Can Donald Trump Play the Main Room?
August 7, 2015
Reverend Al Sharpton used an explanation of the difference between playing the lounge and the main room in a glitzy Las Vegas hotel. The explanation, given to Rev. Sharpton by the soul singer James Brown, helps to clarify Donald Trump’s political trajectory. (Washington Post columnist Jonathan Capehart also referenced this explanation to explain the same phenomenon.)
To succeed in lounges, which are for raucous entertainment such as gambling, dancing, and meeting with friends, performers must be loud, brash, and flamboyant. In the main rooms, there is a more decorous audience who are primarily interested in the see a top-notch show. The costumes, choreography, and musical arrangements are expected to be of the highest quality. The type of performance that will lead to an invitation for the main room is different from the performance that will be successful in the main room.
We, the audience, and all the candidates, the performers, are all in the lounge now. We will, at some point, be moving to the main room. Only some of the performers, however, will be moving into the main room.

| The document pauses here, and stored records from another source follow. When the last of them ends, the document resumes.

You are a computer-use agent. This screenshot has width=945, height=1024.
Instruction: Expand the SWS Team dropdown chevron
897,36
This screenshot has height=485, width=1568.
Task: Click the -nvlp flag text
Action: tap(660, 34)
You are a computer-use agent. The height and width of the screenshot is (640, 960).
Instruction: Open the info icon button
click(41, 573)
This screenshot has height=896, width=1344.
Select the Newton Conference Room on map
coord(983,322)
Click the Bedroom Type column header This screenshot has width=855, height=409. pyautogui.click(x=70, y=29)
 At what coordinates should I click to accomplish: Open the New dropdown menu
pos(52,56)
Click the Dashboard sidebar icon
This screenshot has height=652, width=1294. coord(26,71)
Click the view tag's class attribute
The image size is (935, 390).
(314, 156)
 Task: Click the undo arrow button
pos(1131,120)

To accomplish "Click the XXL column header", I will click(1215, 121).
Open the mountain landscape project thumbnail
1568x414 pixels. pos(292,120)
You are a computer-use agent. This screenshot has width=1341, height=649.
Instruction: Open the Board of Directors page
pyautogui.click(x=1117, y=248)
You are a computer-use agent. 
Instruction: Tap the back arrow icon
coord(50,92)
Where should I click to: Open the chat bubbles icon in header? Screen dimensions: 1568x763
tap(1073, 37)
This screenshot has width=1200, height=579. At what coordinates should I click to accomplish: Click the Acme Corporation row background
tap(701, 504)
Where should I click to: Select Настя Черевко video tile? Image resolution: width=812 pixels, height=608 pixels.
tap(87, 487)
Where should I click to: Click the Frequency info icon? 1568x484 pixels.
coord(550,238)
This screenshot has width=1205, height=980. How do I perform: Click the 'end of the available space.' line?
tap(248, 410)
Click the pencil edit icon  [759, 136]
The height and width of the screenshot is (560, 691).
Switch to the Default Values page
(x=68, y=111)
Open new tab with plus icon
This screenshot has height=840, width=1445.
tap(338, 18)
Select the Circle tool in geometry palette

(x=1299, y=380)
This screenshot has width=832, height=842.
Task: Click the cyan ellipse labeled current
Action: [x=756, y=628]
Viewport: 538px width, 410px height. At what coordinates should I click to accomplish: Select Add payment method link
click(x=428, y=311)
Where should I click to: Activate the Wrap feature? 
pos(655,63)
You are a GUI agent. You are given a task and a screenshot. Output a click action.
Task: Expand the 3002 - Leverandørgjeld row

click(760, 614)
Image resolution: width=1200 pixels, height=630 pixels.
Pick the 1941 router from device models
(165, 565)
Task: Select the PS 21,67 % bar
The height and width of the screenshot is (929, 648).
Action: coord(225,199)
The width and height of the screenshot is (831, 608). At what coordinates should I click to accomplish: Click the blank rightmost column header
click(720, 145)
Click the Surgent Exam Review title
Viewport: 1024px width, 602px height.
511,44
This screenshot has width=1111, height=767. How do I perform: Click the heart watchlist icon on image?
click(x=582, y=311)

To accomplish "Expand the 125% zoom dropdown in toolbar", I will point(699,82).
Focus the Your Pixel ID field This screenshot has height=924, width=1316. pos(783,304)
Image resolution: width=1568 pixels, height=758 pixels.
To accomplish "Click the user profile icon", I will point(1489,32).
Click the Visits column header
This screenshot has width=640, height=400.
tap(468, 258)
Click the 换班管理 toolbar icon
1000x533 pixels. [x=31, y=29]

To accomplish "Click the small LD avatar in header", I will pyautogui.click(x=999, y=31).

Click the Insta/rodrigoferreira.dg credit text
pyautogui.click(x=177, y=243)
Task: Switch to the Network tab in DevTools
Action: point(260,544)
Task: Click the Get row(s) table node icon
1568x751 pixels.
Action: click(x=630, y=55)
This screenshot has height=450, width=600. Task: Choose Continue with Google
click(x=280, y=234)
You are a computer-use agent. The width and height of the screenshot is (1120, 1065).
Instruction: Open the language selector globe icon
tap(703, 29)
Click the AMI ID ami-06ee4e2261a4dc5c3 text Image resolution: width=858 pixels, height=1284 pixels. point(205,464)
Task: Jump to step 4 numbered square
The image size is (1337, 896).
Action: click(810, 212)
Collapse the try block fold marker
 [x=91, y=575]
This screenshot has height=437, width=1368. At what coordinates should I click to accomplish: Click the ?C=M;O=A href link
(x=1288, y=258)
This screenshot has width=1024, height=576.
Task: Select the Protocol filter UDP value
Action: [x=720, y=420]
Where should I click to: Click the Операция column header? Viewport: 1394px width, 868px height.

As the venue changes—moving from the lounge to the main room—some of the performers who were successful in the lounges will fail in the main rooms. Not only are the criteria for performances different in the two venues, but the main room performance cannot be so different that the performers are unrecognizable from their lounge performances.
Too many of the political pundits have been unable to describe what is happening, let alone offer cogent explanations for why it is happening because they do not seem to realize that the criteria are different. They have made various predictions of when the voters will tire of Mr. Trump and so far have been glaringly wrong. This analogy should provide some guidance.